I'm fairly new to Savage Worlds but I've been running a game for my two 7-year-old boys and 10-year-old girl so I figured I'd share my experience. I think everyone's advice so far is good but I'll add lessons learned from my experience so far.
First off, it is working great! Everyone is having a blast and they're always begging to play more/longer. I decided to include one adult player to help focus the kids a bit when they get too far in the weeds but your idea of a second GM could serve that purpose as well (or even a single GM who doesn't mind stepping in to give them advice). In our case, I invited my mom to play with us. She had never played an RPG before but was thrilled to get the opportunity after having watched me play them as I grew up and spending time with the grand kids is always a bonus of course.
I keep the game very rules-light even for Savage Worlds. I'll briefly explain rules when they come up but for the most part I have them describe what they want to do and I tell them what kind of roll to make. They're slowly picking up the rules without me having to present a bunch of rules and boring them right off the bat.
At first I'd tell them what dice to roll in addition to saying "make a notice check" but they caught on pretty quick and now I just have to remind them on occasion to use their wild die. I can't stress enough how great Savage Worlds is at allowing a narrative style for the players to be easily translated in crunchy mechanics by the GM. It's let us have a ton of cinematic high-action adventures without having the kids get bogged down with worrying about the details.
I have been very slowly introducing combat tricks and tactics, usually in response to stuff the players want to do. I've kept the combats very lopsided so far to not force the issue too soon and that's been working great but as I've been slowly introducing harder encounters they've been stepping up their tactics naturally. The early combats were ridiculously skewed in the players' favor (4 pcs vs 2 weak mook goblins) but there was plenty of tension because the players had no idea how easy it should be and I played up the goblins being nasty little creatures. Use their lack of experience/jadded-ness to your advantage while you can.
With 2 GMs this is probably less of an issue for you but Savage Worlds really lends itself well to improvising as a GM. I have done almost no prep time for any of my sessions with the kids and have been using them as a exercise to get better at thinking on my feet.
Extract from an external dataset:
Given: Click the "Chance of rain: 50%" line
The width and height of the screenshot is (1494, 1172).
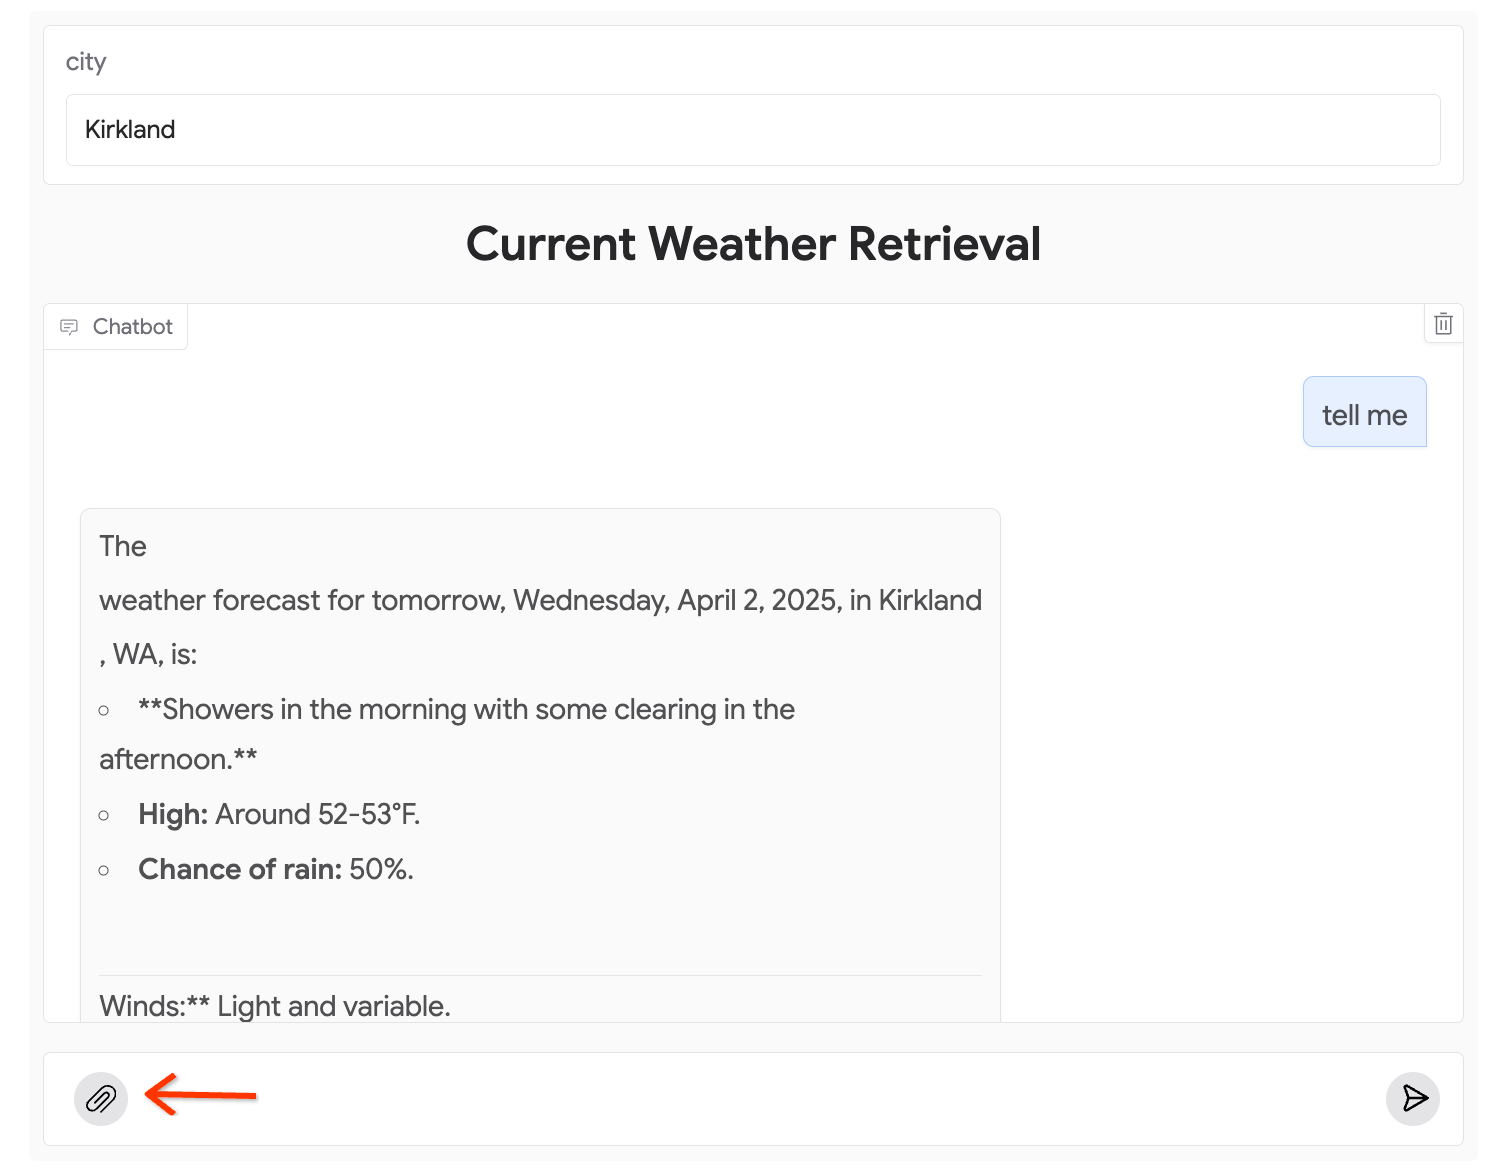Looking at the screenshot, I should (x=276, y=870).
It's worked out great so far.
As others have said, kids love minis. The only caution I have about this is that when the minis are on the table my kids start treating it much more like a board game and role playing suffers. I've found that I have to clear the minis off the mat when we're not in combat or the boys get hung up on things like where their mini is relative to everyone else vs just describing what their doing.
The only other bit of advice I have is to keep the sessions short. I'm used to playing marathon sessions with my game group so short sessions have taken some getting used to. I try to make sure they have at least one combat per session but usually that's about it. Everyone is begging for more when we stop, but I know my 7-year-olds would start losing focus after about 2 hours if we didn't stop. Frankly, I've been really surprised that they manage to stay engaged for the 2 hours we usually play for.
Best of luck with your game!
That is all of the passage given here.